Beau Baumann, a constitutional law professor at the University of Utah College of Law, called on Democrats to make “juristocracy rollback” a key plank of the party’s political agenda.
In her scathing dissenting opinion Wednesday, Justice Elena Kagan accused the court’s majority of overriding not only Congress’s legislative authorities but also the will of voters.
“It ushered in awe-inspiring change, bringing this Nation closer to fulfilling the ideals of democracy and racial equality,” Kagan wrote, referring to the VRA. “And it has been repeatedly, and overwhelmingly, reauthorized by the people’s representatives in Congress. Only they have the right to say it is no longer needed—not the Members of this Court.”
Jonathan Ladd, a political scientist at Georgetown University, noted that there are alternative approaches to ensuring districts are representative of the voters within them, such as the John Lewis Voting Rights Advancement Act, proportional representation laws, or bans on partisan gerrymandering.
“But none will work without Supreme Court reform,” Ladd said. “No law could be more clearly authorized by constitutional text than the Voting Rights Act, which is explicitly authorized by Section 2 of the Fifteenth Amendment. But it doesn’t matter to this Court.”
“Any reform will be struck down without Supreme Court reform,” he added.
“The Court once again … has abused its power by gutting the Voting Rights Act to allow people of color to be redistricted in ways that should be illegal and which greatly helps the GOP,” Eric Segall, a professor at the Georgia State University College of Law who has long advocated for reforming the Supreme Court, said in a social media post.
“Everything makes sense if you view the Roberts Court as a subset of the Republican Party,” Segall said in another post.
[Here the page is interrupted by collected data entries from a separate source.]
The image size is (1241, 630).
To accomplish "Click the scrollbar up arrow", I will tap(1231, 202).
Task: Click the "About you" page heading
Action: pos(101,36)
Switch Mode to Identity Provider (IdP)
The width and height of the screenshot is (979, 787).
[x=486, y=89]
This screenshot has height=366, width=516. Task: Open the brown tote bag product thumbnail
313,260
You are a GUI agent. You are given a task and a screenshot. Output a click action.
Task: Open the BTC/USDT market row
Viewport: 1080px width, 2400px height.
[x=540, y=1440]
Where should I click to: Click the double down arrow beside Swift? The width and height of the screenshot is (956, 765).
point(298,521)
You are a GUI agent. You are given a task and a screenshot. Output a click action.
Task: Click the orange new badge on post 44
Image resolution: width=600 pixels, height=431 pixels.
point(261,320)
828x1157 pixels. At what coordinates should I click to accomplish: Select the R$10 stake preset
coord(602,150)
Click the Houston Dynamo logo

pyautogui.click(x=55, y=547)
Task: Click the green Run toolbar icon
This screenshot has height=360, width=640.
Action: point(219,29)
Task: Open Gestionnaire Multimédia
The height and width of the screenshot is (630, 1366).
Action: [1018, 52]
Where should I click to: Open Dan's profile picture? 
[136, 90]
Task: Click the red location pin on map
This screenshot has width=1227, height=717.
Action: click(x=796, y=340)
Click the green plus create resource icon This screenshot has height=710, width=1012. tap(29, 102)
In a piece for Slate, UCLA Law professor Rick Hasen wrote that the Supreme Court “has shown itself to be the enemy of democracy” through its Callais ruling.
In addition to calling on Democrats to pass new voting legislation the next time they hold power, Hasen said they must also consider reforming the court — a conclusion he said he “had been resisting until the court made this unavoidable.”
Just a day before the court ruling, the Brennan Center for Justice called on Congress, which under the Constitution has significant authority over the court’s structure and operations, to institute 18-year term limits and a binding ethics code for justices, overhaul the court’s use of its emergency docket, and improve the confirmation process.
“The Supreme Court is a branch of government. Nothing more, nothing less,” Brennan Center President and CEO Michael Waldman said in previewing the proposed reforms. “We want it to do what we need it to do: to stand up, with independence, for the rule of law. But we cannot rely on the Court to do that. Its power depends on its credibility — credibility it must earn.”